Lançado em 1966, “Cadeira de Balanço” foi o terceiro livro de crônicas de Drummond, depois de “Fala, amendoeira” (1957) e de “A bolsa e a vida” (1962). Seu título mais uma vez remete ao ponto de onde ele lança seu olhar sobre as coisas, apreciando o repouso e a contemplação serena da vida, por um lado, e o prazer do movimento, por outro. Na apresentação, os leitores são cordialmente convidados a sentar, talvez numa sala de visitas, para ouvir a voz de quem Sérgio Rodrigues chama, no posfácio, de ‘cronista de calça comprida’, em contraponto a outros, mais informais: ‘(…) era como se Sabino e Braga escrevessem de bermuda, de sunga’. Já os textos drummondianos, ainda que leves e bem humorados, adequados ao consumo rápido e sem compromisso dos leitores da imprensa diária, estão em outro patamar: expõem, como opina o crítico, um maior repertório de timbres e artimanhas, ‘alcançando uma latitude e uma longitude normalmente inacessíveis aos seus colegas’, fazendo do responsável por eles um ‘grande explorador das regiões fronteiriças de um gênero literário pouco definido’ e muitas vezes tido como menor.

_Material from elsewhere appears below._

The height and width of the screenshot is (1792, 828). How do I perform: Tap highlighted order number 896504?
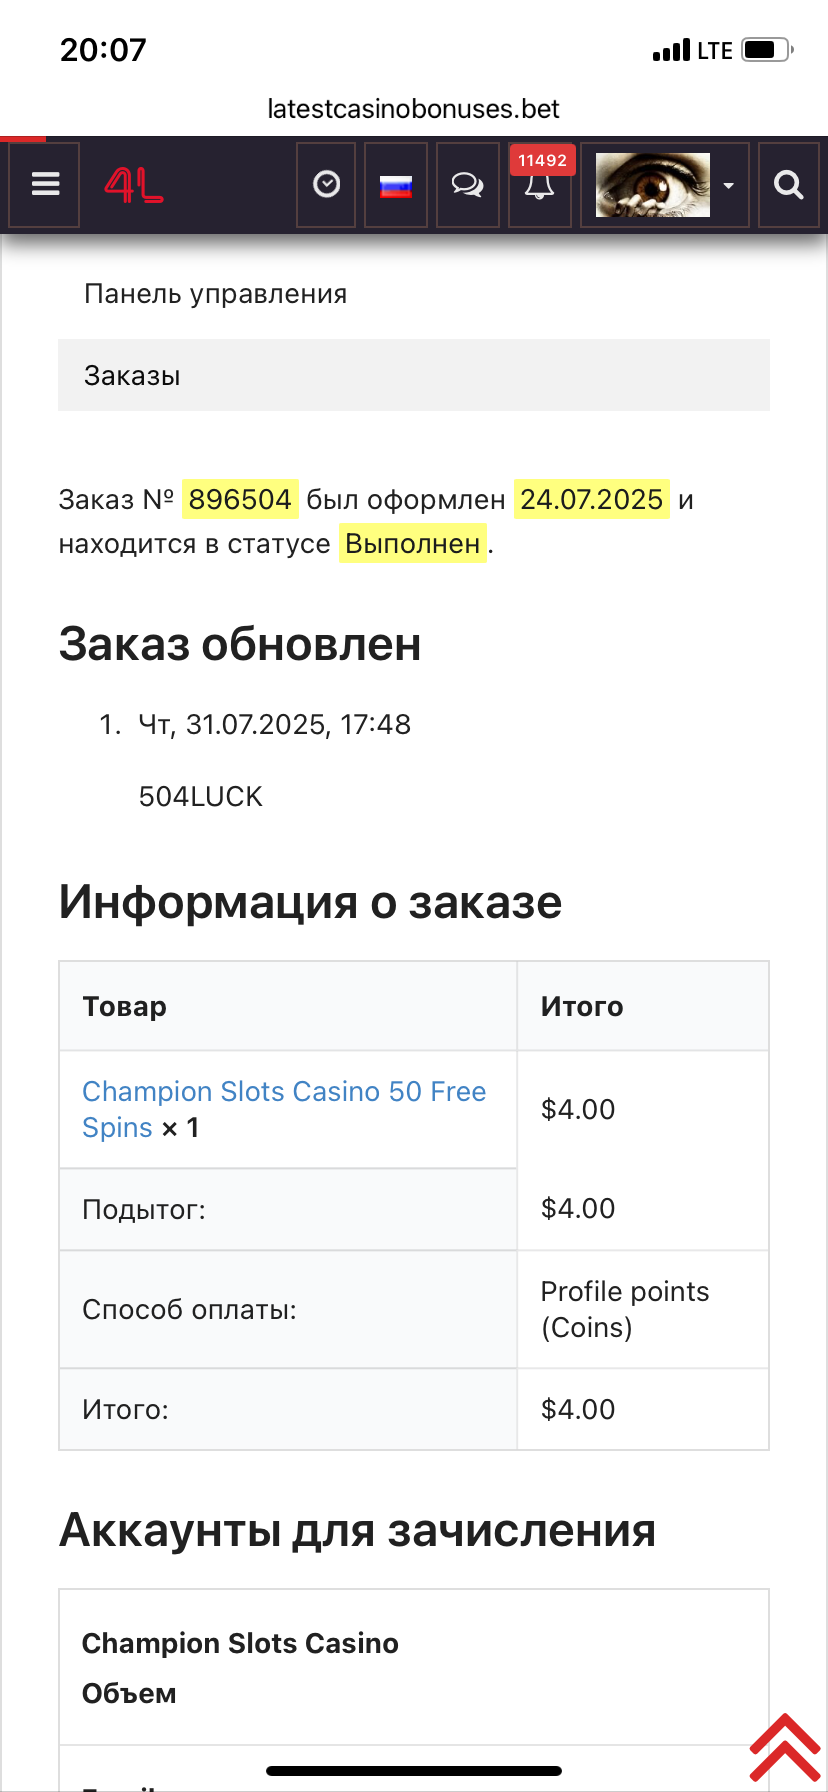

“Tempo vida poesia – confissões no rádio” é a coleção das conversas que Drummond manteve com a amiga Lya Cavalcanti, em oito episódios dominicais veiculados pela PRA-2, Rádio Ministério da Educação e Cultura, no programa “Quase memórias”, em 1954, ganhando sua primeira edição impressa somente em 1986, um ano antes da morte do escritor. Em dicção descontraída, ele constrói diálogos bem divertidos com a sua interlocutora, em raro momento de exposição dos aspectos mais privados de sua personalidade. Auto irônico, capaz de rir de si mesmo, aqui o poeta discreto e reservado dá lugar a um intelectual aberto, descomplicado. Quando a entrevistadora pergunta se ele vai abrir sua vida diante de todo mundo, a resposta é rápida: ‘(…) você acha que ela (a minha vida) é menos publicável do que a dos outros?’ Para completar, logo adiante: ‘Sossegue, Lya. Não vou dar um show de mim mesmo ao público. Nem o público havia de gostar, pois afinal eu não desintegrei o átomo, não ganhei a Segunda Guerra Mundial, não descobri a penicilina… Que é que me pode ser atribuído na história da humanidade, ou mesmo da contracultura? Nada. Rabisquei papelório burocrático e uma versalhada do tipo livre.’

“Moça deitada na grama” saiu em 1987, organizado por Drummond pouco antes de seu falecimento. Ameno, suave, descompromissado, o livro refaz o percurso do cronista pelo Rio de Janeiro, aqui retratado nos detalhes menos importantes de seu cotidiano, nas belezas escondidas na interminável soma dos dias iguais. Estão presentes o verão, os sucos, um encontro na calçada, os amáveis assaltantes, um pouco de nada e de tudo, como é o título de um dos textos, em que se lê: ‘(…) escrevo pelo prazer de redigir o desenvolvimento do que me vem à cabeça com a espontaneidade de um passarinho voando lá fora, entre um fícus e outro fícus’. E, logo à frente: ‘São tantas! as possibilidades de direção desta minha vadiagem vocabular que eu gostaria de ser múltiplo de mim para engajar-me em todas elas.’

E múltiplo de si Drummond foi, ainda que muitos enfatizem apenas uma de suas dimensões. Em trinta anos, assinou mais de seis mil crônicas em jornais, num apostolado incansável em favor da palavra prosaica, refém e redentora do tempo, ainda que porosa e docemente permeável ao sopro poético de que seu espírito sempre se constituiu. Atento e sensível ao miúdo e ao passageiro, não se alimentou exclusivamente da alta inspiração concedida por musas sofisticadas, amantes do sublime e do eterno. Também bebeu, compassivo, das águas mais triviais, indispensáveis para entender de que frágil matéria é feita a espécie humana, essa aventura precária que insiste em prosseguir. Vistos na perspectiva fornecida pelos anos e pelo que a fortuna crítica já foi capaz de depurar, os cinco livros novamente postos em circulação no Brasil dão, por tudo isso, provas reiteradas da riqueza da escrita drummondiana, que, se imortalizada na Poesia, em nada deixou a dever na Prosa, ao contrário do que opinaram alguns poucos, desejosos de sensação, polêmica e popularidade.